Das Schloss wurde der Weinbruderschaft Chevaliers du Tastevin überschrieben. Als Etienne Camuzet 1959 kinderlos starb, vermachte er seinen Rebbesitz an Jean Méo. Jean-Nicolas hält ein und holt Atem. Die im Rekordtempo vorgetragene Familiengeschichte hat nicht nur ihn um den Schnauf gebracht. «Ja, das Gewicht der Geschichte und der Familie», gesteht er lächelnd. Und doch: Ohne die Familie wäre er heute nicht da, wo er ist. Der Weinbaubetrieb blieb auch unter den Méos verpachtet, zu den Pächtern gehörte ein gewisser Henri Jayer, eine andere Burgunder Legende. Vater Jean kümmerte sich von Paris aus um die Geschäfte, unterstützt durch die Grosseltern, die nach der Pensionierung vor Ort zum Rechten schauten. Doch Anfang der 1980er Jahre hatten die Méos angesichts der wachsenden gesetzlichen und steuerlichen Auflagen nur mehr eine Wahl, wenn sie ihren Betrieb nicht verlieren wollten: Sie mussten ihre Weine auf die Flasche bringen und eigenhändig vertreiben. Dazu brauchte es einen Mann vor Ort. Jean Méo war zu alt, um als Jungwinzer durch zu gehen. Die Auflage blieb am gerade 20-jährigen Jean-Nicolas hängen. Nach Abschluss seiner Studien liess er sich 1989 endgültig in Vosne nieder, wurde Verwalter des rund 5,5 Hektar grossen Familienbetriebs.
Schneller Erfolg
«Von Weinbau hatte ich ja nun wirklich keine Ahnung», gibt Jean-Nicolas zu. «Doch genau darum akzeptierte Henri, mich auszubilden. Er wollte nicht mit jemandem herumstreiten, der eine andere Meinung vertrat als er. Mir sollte das recht sein.» Henri Jayer war ein ausgezeichneter Weinmacher, der noch heute, über zehn Jahre nach seinem Tod, vielen Burgundern als Vorbild gilt. Er war es, der den heute doch ziemlich ausgelutscht wirkenden Satz «Der Wein beginnt im Rebberg» prägte. Doch mit zunehmendem Alter interessierte er sich weniger für die eigentliche Rebarbeit. Diese wurde von Christian Faurois übernommen, Sohn früherer Pächter, der schliesslich fast 30 Jahre lang die Rolle eines Rebmeisters spielen sollte. «Eine ideale Lösung. Ich hatte zwei erfahrene Leute zur Seite, die Kontinuität garantierten.» Jean-Nicolas liess sich mitreissen, ohne gross Fragen zu stellen.

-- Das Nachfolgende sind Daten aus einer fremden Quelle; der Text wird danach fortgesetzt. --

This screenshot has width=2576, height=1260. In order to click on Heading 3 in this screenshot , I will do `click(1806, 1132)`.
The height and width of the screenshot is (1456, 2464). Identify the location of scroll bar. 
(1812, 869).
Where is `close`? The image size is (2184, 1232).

«Von Weinbau hatte ich ja nun wirklich keine Ahnung»
«Der Winzerberuf hat sich mir gleichsam aufgedrängt. Die Rebe wartet nicht, sie wächst und trägt Früchte und zieht dich mit in ihrem Sog.» Jean-Nicolas mochte die Weine, die in diesem Teamwork entstanden. Schon sein erster Jahrgang, 1989, wurde zum Grosserfolg. Auch kommerziell lief alles wie am Schnürchen. Gemäss Vertrag übernahm Jean-Nicolas die Kunden der bis dahin von Henri Jayer vertriebenen Lagen (Richebourg, Nuits-Saint-Georges aux Murgers). Die interessierten sich rasch auch für die anderen Climats, die Méo-Camuzet auf die Flasche brachte. «Ich hatte fast schon unverschämtes Glück. Spitzenjahre, den besten Lehrmeister, den man sich wünschen kann, und das in einer Region, in der die Post abging!» Keine Konflikte zwischen zwei Menschen, die 40 Jahre trennen? «Natürlich gab es die. Heute bereue ich das manchmal. Sie wissen schon, die Arroganz der Jugend… Ich bin nicht nur der Erbe meiner Familie, in gewissem Sinn bin ich auch Henris Erbe. Es ist gar nicht so einfach, Pfaden zu folgen, die ein anderer ausgesteckt hat.»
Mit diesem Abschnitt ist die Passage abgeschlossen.